Research talk:Teahouse long term new editor retention/Work log/2015-10-15
Thursday, October 15, 2015
Today I want to find out how many people in the sample visited the Teahouse, as well as when they visited, and what Teahouse page they visited first. I'll add this information to the th_retention_sample table.
update th_retention_sample trs2, (select rev_user, min(rev_id) as first_rev, rev_timestamp as first_rev_timestamp, DATEDIFF(DATE(str_to_date(rev_timestamp, '%Y%m%d%H%i%s')), DATE(sample_date)) as days_to_first_rev, page_id as first_rev_page from ( select rev_id, rev_timestamp, rev_user, page_id, sample_date from th_retention_sample trs join enwiki.revision r on trs.user_id = r.rev_user join enwiki.page p on r.rev_page = p.page_id where p.page_namespace in (4,5) and p.page_title like "Teahouse%" and r.rev_timestamp > 20141017000000 order by rev_user_text, rev_id desc) tmp group by rev_user order by rev_user) tmp2 set trs2.first_teahouse_rev_id = tmp2.first_rev, trs2.ftr_timestamp = tmp2.first_rev_timestamp, trs2.ftr_page_id = tmp2.first_rev_page, trs2.days_to_ftr = tmp2.days_to_first_rev where trs2.user_id = tmp2.rev_user; #232 rows updated
How many of these people were invited to visit?

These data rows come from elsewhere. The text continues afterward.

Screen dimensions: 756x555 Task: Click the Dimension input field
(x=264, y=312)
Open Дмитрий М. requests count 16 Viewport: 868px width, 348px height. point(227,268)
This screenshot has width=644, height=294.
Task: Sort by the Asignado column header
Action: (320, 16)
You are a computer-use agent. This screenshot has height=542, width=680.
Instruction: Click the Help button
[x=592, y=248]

I'll exclude 3 outliers here for whom the value of days_to_ftr was less than 0. I did some spot checks on those folks, and it looks like they may have been users who were returning under a new account. This editor, for example, who was in the control group and didn't receive an invite, explains when he created his talkpage that he had previously edited Wikipedia, so he may have learned about the Teahouse before.
select count(user_id) from th_retention_sample where sample_group = "invited" and first_teahouse_rev_id IS NOT NULL AND days_to_ftr >= 0; #223 people
That's a surprisingly small percentage of the total invitees. 223/11674 = 0.019, so about 2% of invitees. About half of the number I found in my previous research. However, the edit threshold for invitation was only 5 edits this time, rather than 10, so we should expect a larger attrition rate.

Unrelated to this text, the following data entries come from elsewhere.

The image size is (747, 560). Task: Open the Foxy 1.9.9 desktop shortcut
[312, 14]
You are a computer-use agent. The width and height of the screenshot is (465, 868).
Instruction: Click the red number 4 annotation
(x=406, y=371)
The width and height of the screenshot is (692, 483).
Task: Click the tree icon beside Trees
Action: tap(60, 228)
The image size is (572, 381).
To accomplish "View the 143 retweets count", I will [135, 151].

What is the average number of days between invitation and first visit?
select avg(days_to_ftr), count(user_id) from th_retention_sample where sample_group = "invited" and first_teahouse_rev_id IS NOT NULL AND days_to_ftr >= 0; #40.8161
40 days is a lot, there must be some highly-active outliers who are dragging up the average.

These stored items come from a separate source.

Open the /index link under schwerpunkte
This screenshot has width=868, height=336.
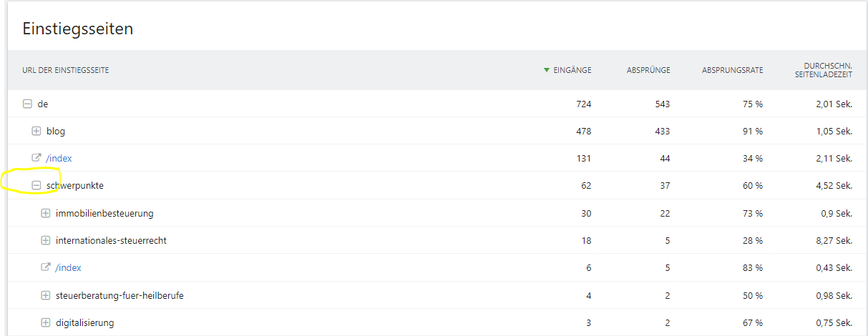pyautogui.click(x=69, y=268)
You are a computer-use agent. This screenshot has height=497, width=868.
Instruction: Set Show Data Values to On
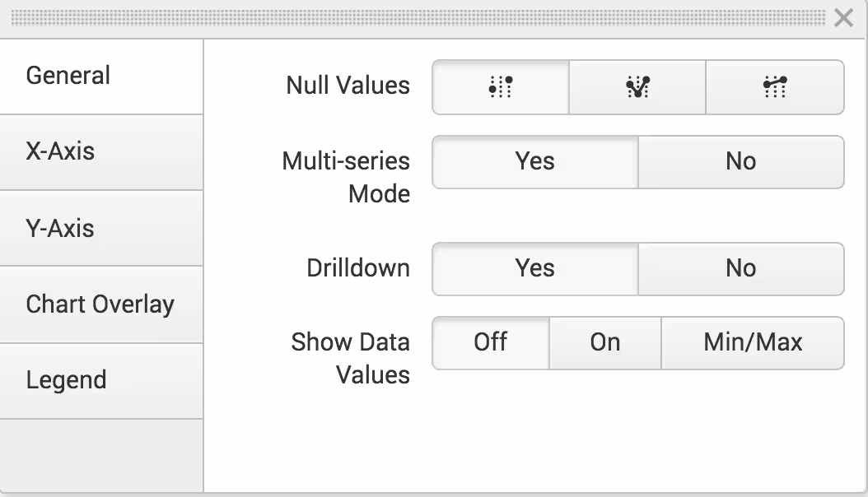click(x=604, y=342)
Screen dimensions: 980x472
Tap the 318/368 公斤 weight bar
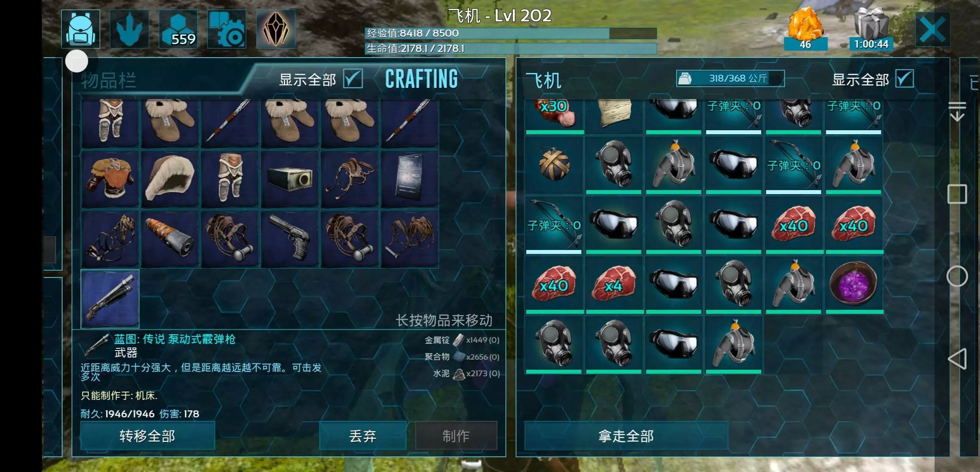[x=730, y=79]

How about the median? The median is 6 days. (I cheated here because calculating median is difficult in MySQL, so I used this online calculator.) That seems more or less on point. Let's get a sense of the distribution.
What's the modal number of days until first visit?
select days_to_ftr as mode from th_retention_sample where sample_group = "invited" and first_teahouse_rev_id IS NOT NULL AND days_to_ftr >= 0 group by 1 order by count(1) desc limit 1; #1 day
Speaking of those outliers, how many people visited more than a week after invitation?
select count(user_id) from th_retention_sample where sample_group = "invited" and first_teahouse_rev_id IS NOT NULL AND days_to_ftr > 7; #105 visitors
And a month after invitation?
select count(user_id) from th_retention_sample where sample_group = "invited" and first_teahouse_rev_id IS NOT NULL AND days_to_ftr > 30 #70 visitors
This shocked me. I expected people to visit the Teahouse early, or not at all. But 47% waited a week before visiting, and 31% waited a month or more. I never would have expected this... I suspect that the persistence of the talkpage invite serves as a reminder that help is there when people need it. I can't wait to explore this in greater detail.
Where people went first, when they visited
Now I'm looking to see what Teahouse page visitors edited first on their first visit. There are two main calls to action on the Teahouse landing page: ask a question, or create a profile. Which of these do people choose (first)?
select count(user_id) as num_visitors, page_namespace, page_title from th_retention_sample trs join enwiki.page p on trs.ftr_page_id = p.page_id where sample_group = "invited" and first_teahouse_rev_id IS NOT NULL AND days_to_ftr >= 0 group by page_namespace, page_title order by num_visitors desc;
Here's the output:
num ns page 155 4 Teahouse/Questions 29 4 Teahouse/Guests/Right_column 25 4 Teahouse/Guests/Left_column 8 4 Teahouse/Host_landing 2 5 Teahouse 1 4 Teahouse/Questions/Archive_280 1 5 Teahouse/Questions/Archive_Index 1 4 Teahouse 1 4 Teahouse/Guest_book
Looks like about 70% visited the question page first (presumably to ask a question), 24% created a profile first. I haven't looked at the relative proportion of questions vs profiles from invitees in the Pilot reports, but that distribution seems about right. A few people edited the talkapage, or signed up as hosts as a first action. The archive and guest book edits may be vandalism.